SandRidge Energy, Inc.
- Company type: Public
- Traded as: NYSE: SD Russell 2000 Index component
- Industry: Petroleum industry
- Founded: 2006; 20 years ago
- Founder: Tom L. Ward
- Headquarters: SandRidge Center Oklahoma City, Oklahoma, United States
- Key people: Grayson Pranin (CEO) Salah Gamoudi (CFO) Jonathan Frates (chairman)
- Products: Petroleum Natural gas Natural gas liquids
- Production output: 18.6 thousand barrels of oil equivalent (114,000 GJ) per day (2021)
- Revenue: ▲$168 million (2021)
- Net income: ▲$116 million (2021)
- Total assets: ▲$352 million (2021)
- Total equity: ▲$245 million (2021)
- Number of employees: 101 (2021)
- Website: sandridgeenergy.com

= SandRidge Energy =

American energy company

SandRidge Energy, Inc. is a company engaged in hydrocarbon exploration in the Mid-Continent region of the United States. It is organized in Delaware and headquartered in Oklahoma City, Oklahoma.

As of December 31, 2021, the company had 71.3 e6BOE of oil equivalent net proved reserves, of which 11% was petroleum, 34% was natural gas liquids, and 55% was natural gas.

==History==
SandRidge was founded in 2006 by Tom L. Ward upon the acquisition 46% of Riata Energy from Malone Mitchell III for $500 million. Ward previously co-founded Chesapeake Energy with Aubrey McClendon and was the chief operating officer of that company from 1989 until 1996.

On November 5, 2007, the company became a public company via an initial public offering.

In April 2012, the company acquired Dynamic Offshore Resources, LLC for $680 million in cash and approximately 74 million shares of stock.

On December 19, 2012, the company announced the sale of its Permian Basin properties to Sheridan Production Partners II, a privately held Houston-based oil and gas company, for $2.6 billion in cash. The transaction closed on January 1, 2013.

On June 19, 2013, citing "a need for new leadership", CEO Tom L. Ward was ousted by the board of the directors and James Bennett became President and CEO.

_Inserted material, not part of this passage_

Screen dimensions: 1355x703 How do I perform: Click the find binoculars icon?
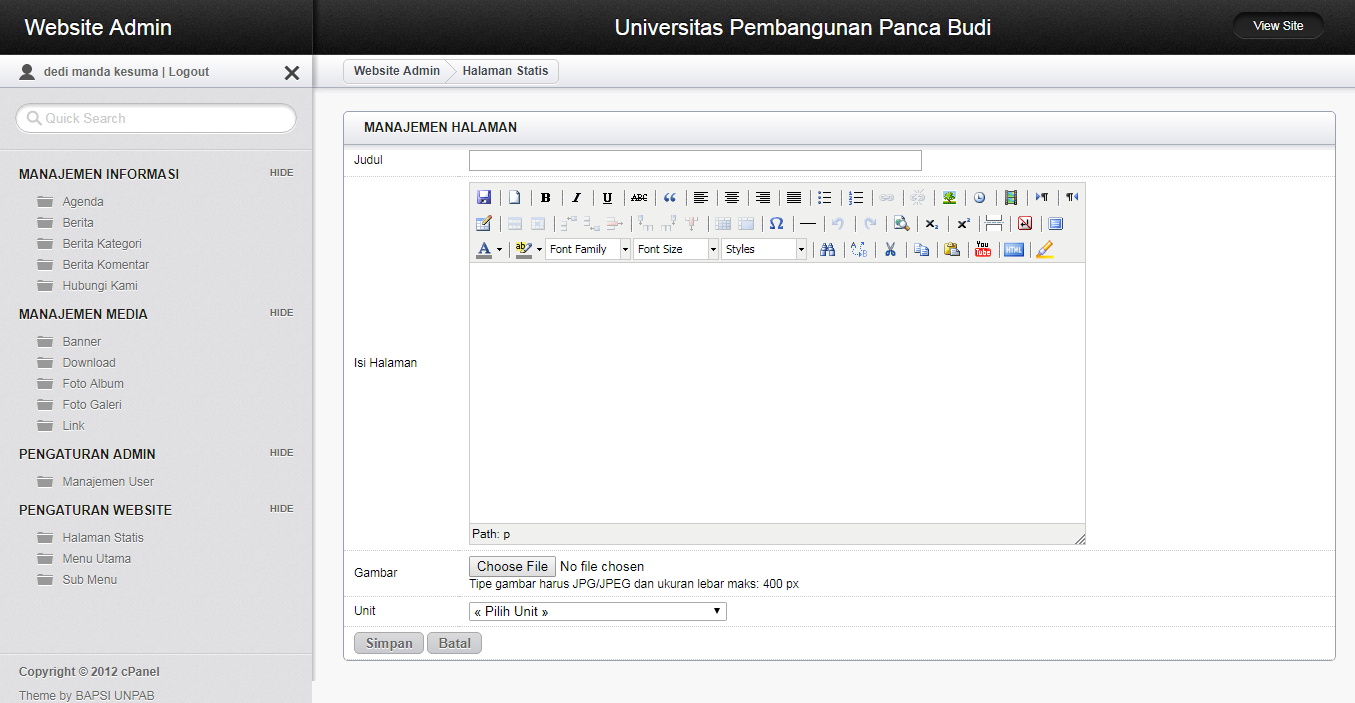827,249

In 2014, the company sold its assets in the Gulf of Mexico for $750 million.

In October 2015, the company acquired Pinon Gathering Company, owner of 370 miles of gathering lines.

In November 2015, the company acquired 136,000 net acres in the Niobrara Formation of Colorado, after acquiring the assets of EE3, LLC, for $190 million in cash.

On January 6, 2016, the NYSE delisted the company.

On January 21, 2016, the company settled a dispute with Occidental Petroleum over a 30-year carbon dioxide gas treatment agreement. To exit the agreement, the company transferred all of the exploration and production midstream assets in the Pinon Field to Occidental Petroleum along with $11 million in cash.

On May 16, 2016, the company filed for bankruptcy, citing a high debt load and low commodity prices.

On October 4, 2016, the company emerged from bankruptcy reorganization, reducing debt by $3.7 billion. The company was re-listed on the New York Stock Exchange.

On November 15, 2017, the company announced it would buy Bonanza Creek for $746 million; however, on December 28, 2017, the company terminated the agreement, since investors, led by Carl Icahn, protested the acquisition. SandRidge agreed to reimburse Bonanza Creek $3.7 million for transaction-related expenses.

In February 2018, Midstates Petroleum offered to acquire Sandridge, which was rejected by the board.

On February 8, 2018, the company announced the termination of CEO James Bennett and the departure of CFO Julian Bott.

On February 26, 2018, the company announced 80 layoffs in Oklahoma City.

Effective January 29, 2019, Paul D. McKinney became president and chief executive officer of the company.

On In June 2019, the company announced layoffs of 10% of its staff.

In December 2019, John P. Suter replaced McKinney as president and chief executive officer.

In February 2020, the company announced plans to lay off more than half of its workforce in Oklahoma City.

In February 2021, the company sold its assets in the North Park Basin for $47 million.

==Environmental impact==
Earthquakes, due to induced seismicity produced by injected wastes, had also substantially reduced in frequency and intensity, due to a Kansas Corporation Commission order mandating cutbacks in injection well volumes and pressures. SandRidge, which along with Chesapeake Energy was one of the two major producers in Southcentral Kansas, appealed the order.